Copy the listing below word for word, from its first line to its last.

------ LISTED ENTRIES ------

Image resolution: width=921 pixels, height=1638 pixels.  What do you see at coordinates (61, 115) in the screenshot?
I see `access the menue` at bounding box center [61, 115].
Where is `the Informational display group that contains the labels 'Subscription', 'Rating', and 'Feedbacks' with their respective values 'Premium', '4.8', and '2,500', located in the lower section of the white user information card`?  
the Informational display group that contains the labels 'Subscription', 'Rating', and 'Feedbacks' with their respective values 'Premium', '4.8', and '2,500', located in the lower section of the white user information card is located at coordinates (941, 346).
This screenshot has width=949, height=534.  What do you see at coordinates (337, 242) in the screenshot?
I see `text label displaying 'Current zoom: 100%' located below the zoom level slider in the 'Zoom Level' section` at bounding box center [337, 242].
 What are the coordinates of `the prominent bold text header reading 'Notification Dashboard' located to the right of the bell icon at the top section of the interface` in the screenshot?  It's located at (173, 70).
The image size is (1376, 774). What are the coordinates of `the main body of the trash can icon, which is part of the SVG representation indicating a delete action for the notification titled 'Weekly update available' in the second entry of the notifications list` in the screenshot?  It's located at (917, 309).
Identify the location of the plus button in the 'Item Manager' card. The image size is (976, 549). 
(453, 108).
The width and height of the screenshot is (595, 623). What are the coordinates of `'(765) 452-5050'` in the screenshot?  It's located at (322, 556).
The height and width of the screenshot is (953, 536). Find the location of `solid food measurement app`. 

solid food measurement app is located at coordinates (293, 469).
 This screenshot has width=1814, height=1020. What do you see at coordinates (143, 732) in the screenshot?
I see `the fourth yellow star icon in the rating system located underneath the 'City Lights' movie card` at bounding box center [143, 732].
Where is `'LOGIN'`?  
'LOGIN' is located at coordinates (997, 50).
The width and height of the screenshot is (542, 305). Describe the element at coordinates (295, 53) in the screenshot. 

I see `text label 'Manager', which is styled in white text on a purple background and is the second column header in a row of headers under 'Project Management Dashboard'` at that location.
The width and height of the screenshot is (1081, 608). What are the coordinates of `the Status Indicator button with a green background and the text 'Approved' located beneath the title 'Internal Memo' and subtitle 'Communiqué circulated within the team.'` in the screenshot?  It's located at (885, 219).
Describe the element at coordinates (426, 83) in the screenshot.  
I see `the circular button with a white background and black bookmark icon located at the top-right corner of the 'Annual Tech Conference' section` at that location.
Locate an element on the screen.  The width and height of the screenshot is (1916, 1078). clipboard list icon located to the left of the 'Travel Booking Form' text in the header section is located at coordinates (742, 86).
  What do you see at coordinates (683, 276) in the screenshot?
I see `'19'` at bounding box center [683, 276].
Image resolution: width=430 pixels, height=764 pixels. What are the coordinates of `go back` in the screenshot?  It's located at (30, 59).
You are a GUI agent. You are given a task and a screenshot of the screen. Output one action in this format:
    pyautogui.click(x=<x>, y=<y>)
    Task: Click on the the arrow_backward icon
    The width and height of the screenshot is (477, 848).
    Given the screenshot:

------

• _ANSWER_:
Image resolution: width=921 pixels, height=1638 pixels.  What do you see at coordinates (61, 115) in the screenshot?
I see `access the menue` at bounding box center [61, 115].
Where is `the Informational display group that contains the labels 'Subscription', 'Rating', and 'Feedbacks' with their respective values 'Premium', '4.8', and '2,500', located in the lower section of the white user information card`?  
the Informational display group that contains the labels 'Subscription', 'Rating', and 'Feedbacks' with their respective values 'Premium', '4.8', and '2,500', located in the lower section of the white user information card is located at coordinates (941, 346).
This screenshot has width=949, height=534.  What do you see at coordinates (337, 242) in the screenshot?
I see `text label displaying 'Current zoom: 100%' located below the zoom level slider in the 'Zoom Level' section` at bounding box center [337, 242].
 What are the coordinates of `the prominent bold text header reading 'Notification Dashboard' located to the right of the bell icon at the top section of the interface` in the screenshot?  It's located at (173, 70).
The image size is (1376, 774). What are the coordinates of `the main body of the trash can icon, which is part of the SVG representation indicating a delete action for the notification titled 'Weekly update available' in the second entry of the notifications list` in the screenshot?  It's located at (917, 309).
Identify the location of the plus button in the 'Item Manager' card. The image size is (976, 549). 
(453, 108).
The width and height of the screenshot is (595, 623). What are the coordinates of `'(765) 452-5050'` in the screenshot?  It's located at (322, 556).
The height and width of the screenshot is (953, 536). Find the location of `solid food measurement app`. 

solid food measurement app is located at coordinates (293, 469).
 This screenshot has width=1814, height=1020. What do you see at coordinates (143, 732) in the screenshot?
I see `the fourth yellow star icon in the rating system located underneath the 'City Lights' movie card` at bounding box center [143, 732].
Where is `'LOGIN'`?  
'LOGIN' is located at coordinates (997, 50).
The width and height of the screenshot is (542, 305). Describe the element at coordinates (295, 53) in the screenshot. 

I see `text label 'Manager', which is styled in white text on a purple background and is the second column header in a row of headers under 'Project Management Dashboard'` at that location.
The width and height of the screenshot is (1081, 608). What are the coordinates of `the Status Indicator button with a green background and the text 'Approved' located beneath the title 'Internal Memo' and subtitle 'Communiqué circulated within the team.'` in the screenshot?  It's located at (885, 219).
Describe the element at coordinates (426, 83) in the screenshot.  
I see `the circular button with a white background and black bookmark icon located at the top-right corner of the 'Annual Tech Conference' section` at that location.
Locate an element on the screen.  The width and height of the screenshot is (1916, 1078). clipboard list icon located to the left of the 'Travel Booking Form' text in the header section is located at coordinates (742, 86).
  What do you see at coordinates (683, 276) in the screenshot?
I see `'19'` at bounding box center [683, 276].
Image resolution: width=430 pixels, height=764 pixels. What are the coordinates of `go back` in the screenshot?  It's located at (30, 59).
You are a GUI agent. You are given a task and a screenshot of the screen. Output one action in this format:
    pyautogui.click(x=<x>, y=<y>)
    Task: Click on the the arrow_backward icon
    The width and height of the screenshot is (477, 848).
    Given the screenshot:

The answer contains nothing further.